La mesure n’est pas anodine. Elle intervient après un long parcours judiciaire et s’inscrit strictement dans le cadre juridique prévu par le Code civil français. En octobre 2022, la cour d’assises spéciale de Paris, statuant en appel, avait condamné Amar R. à treize années de réclusion criminelle pour association de malfaiteurs terroriste, assorties d’une période de sûreté correspondant aux deux tiers de la peine. Les juges avaient retenu son implication dans un réseau lié à Amedy Coulibaly, auteur de l’attentat de l’Hyper Cacher de Vincennes en janvier 2015, qui avait coûté la vie à quatre personnes. Selon les éléments du dossier, Amar R. aurait notamment participé au convoyage d’armes destinées à cet attentat.
C’est sur la base de cette condamnation définitive que les autorités françaises ont enclenché la procédure de déchéance de nationalité. En droit français, une telle décision est strictement encadrée et demeure exceptionnelle. Elle ne peut viser que des personnes possédant une autre nationalité, afin d’éviter toute situation d’apatridie, et uniquement en cas de crimes ou délits d’une gravité particulière.
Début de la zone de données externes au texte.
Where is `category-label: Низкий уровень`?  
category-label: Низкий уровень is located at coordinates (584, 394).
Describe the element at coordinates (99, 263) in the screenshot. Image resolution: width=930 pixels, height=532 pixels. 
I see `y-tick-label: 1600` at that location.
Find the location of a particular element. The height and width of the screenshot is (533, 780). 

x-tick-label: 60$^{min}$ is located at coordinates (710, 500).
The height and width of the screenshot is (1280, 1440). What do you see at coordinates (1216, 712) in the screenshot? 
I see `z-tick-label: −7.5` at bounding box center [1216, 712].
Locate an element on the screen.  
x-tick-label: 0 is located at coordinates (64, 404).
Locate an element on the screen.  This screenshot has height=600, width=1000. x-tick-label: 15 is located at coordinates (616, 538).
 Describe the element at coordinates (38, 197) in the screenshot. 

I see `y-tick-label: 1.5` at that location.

Les articles 25 et 25-1 du Code civil prévoient explicitement la possibilité de retirer la nationalité française à un binational condamné pour des actes de terrorisme ou pour des atteintes graves aux intérêts fondamentaux de la Nation.
Dans le cas présent, le décret a été pris « sur l’avis conforme du Conseil d’État », une étape incontournable qui garantit le respect de la légalité de la procédure. L’avis conforme signifie que le gouvernement ne pouvait passer outre l’accord de la plus haute juridiction administrative du pays. Une fois publié au Journal officiel, le décret est entré en vigueur immédiatement, entraînant la perte automatique de la nationalité française pour l’intéressé, sans incidence sur sa nationalité algérienne, qu’il conserve.
Au-delà de l’aspect strictement juridique, cette affaire soulève une nouvelle fois des questions profondes au sein de la société française. La déchéance de nationalité, longtemps cantonnée à un rôle symbolique, revient régulièrement dans le débat public à la faveur d’affaires liées au terrorisme. Pour ses partisans, elle constitue un outil de fermeté face à des actes considérés comme une trahison grave envers la Nation. Pour ses détracteurs, elle pose un problème d’égalité entre citoyens, dans la mesure où seuls les binationaux peuvent être concernés, créant ainsi une différence de traitement fondée sur l’origine ou le statut administratif.
Du côté des autorités, le discours reste constant : il ne s’agit ni d’une sanction supplémentaire ni d’une mesure idéologique, mais de l’application stricte de la loi dans des cas jugés extrêmes. La déchéance ne remplace pas la peine pénale, déjà prononcée et en cours d’exécution, mais intervient comme une conséquence administrative liée à la gravité des faits reprochés. Elle vise également à affirmer que l’appartenance à la communauté nationale implique des devoirs fondamentaux, dont le respect des lois et des valeurs républicaines.
Cette décision, qui concerne un Franco-Algérien, est aussi observée de près de l’autre côté de la Méditerranée, tant les questions de double nationalité et de statut des binationaux restent sensibles dans les relations entre la France et l’Algérie. Si le décret relève exclusivement du droit français, il n’en demeure pas moins chargé d’une portée symbolique forte, dans un contexte marqué par des débats identitaires persistants.